Trump didn’t invent the powers he is now abusing. The slow accretion of powers vested in the executive have been growing for quite a while, from the Second World War onward into the Cold War. But the 21st century has broken new ground. We know, for example, that the last president once stated he could not unilaterally change immigration law to prevent Dreamers from being deported because he is “not a king,” and then, in his second term, went ahead and did it anyway. We know he launched a new war against ISIS in 2015 based on the Authorization for the Use of Military Force of 2001 because the Congress abdicated its constitutional duty to declare war. What Trump demonstrates is that a brilliant demagogue with one party’s cultlike support can use these extraordinary powers to install a version of a strongman presidency in the model of Erdogan in Turkey or Orban in Hungary.
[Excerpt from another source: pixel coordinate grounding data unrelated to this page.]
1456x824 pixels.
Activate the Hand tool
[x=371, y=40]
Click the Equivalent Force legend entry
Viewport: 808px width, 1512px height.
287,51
Only a massive public insurrection against strongman rule can begin to reverse this. It’s not happening, but it needs to. The shock and zeal and passion so many felt in 2016 needs to be summoned again. The Congress needs to subpoena Don McGahn and Kirstjen Nielsen to testify about their experiences in the White House. They need to tell the story that Mueller has laid out, in vivid testimony day after day. They may well have to go to court to enforce their oversight role. The focus should be on Trump’s claim to be beyond the rule of law. The Democratic candidates need to be clear about domestic policy and focus on it as a way to remove Trump by the ballot box — but they shouldn’t duck the gravity of our current constitutional crisis. It’s real and it’s important.
More sane right-of-center voices — like that of the admirably sane Andrew Napolitano and David French — need to explain that this is not about right or left, or Democrats or Republicans, but about the preservation of our republic. Mitt Romney has to do more than simply feel sickened. It took a long time for Nixon’s crimes to sink in with the public. But eventually they did.
Yes, Trump’s hegemony is strong, and getting stronger. He can bypass the television networks in ways Nixon couldn’t have dreamed of. He has a very strong economy. He has successfully marginalized much of the mainstream media for half the country. He has a shamelessness that is rarely found, even the most vulgar and venal. He is prepared to push buttons in the national psyche that few sane or decent people would. He can seem, in his demagogic genius, intimidating.
No one should be intimidated. And of course appeasement in the past has not always led to defeat. With a long, bitter, damaging campaign of resistance and counterattack, it can end in victory as well. Let’s put aside all our differences on policy and politics, and together do our constitutional duty. Every hour. Every day. Until we have not only defeated this president’s assault on America but cast him and his party into the rubbish bin of history.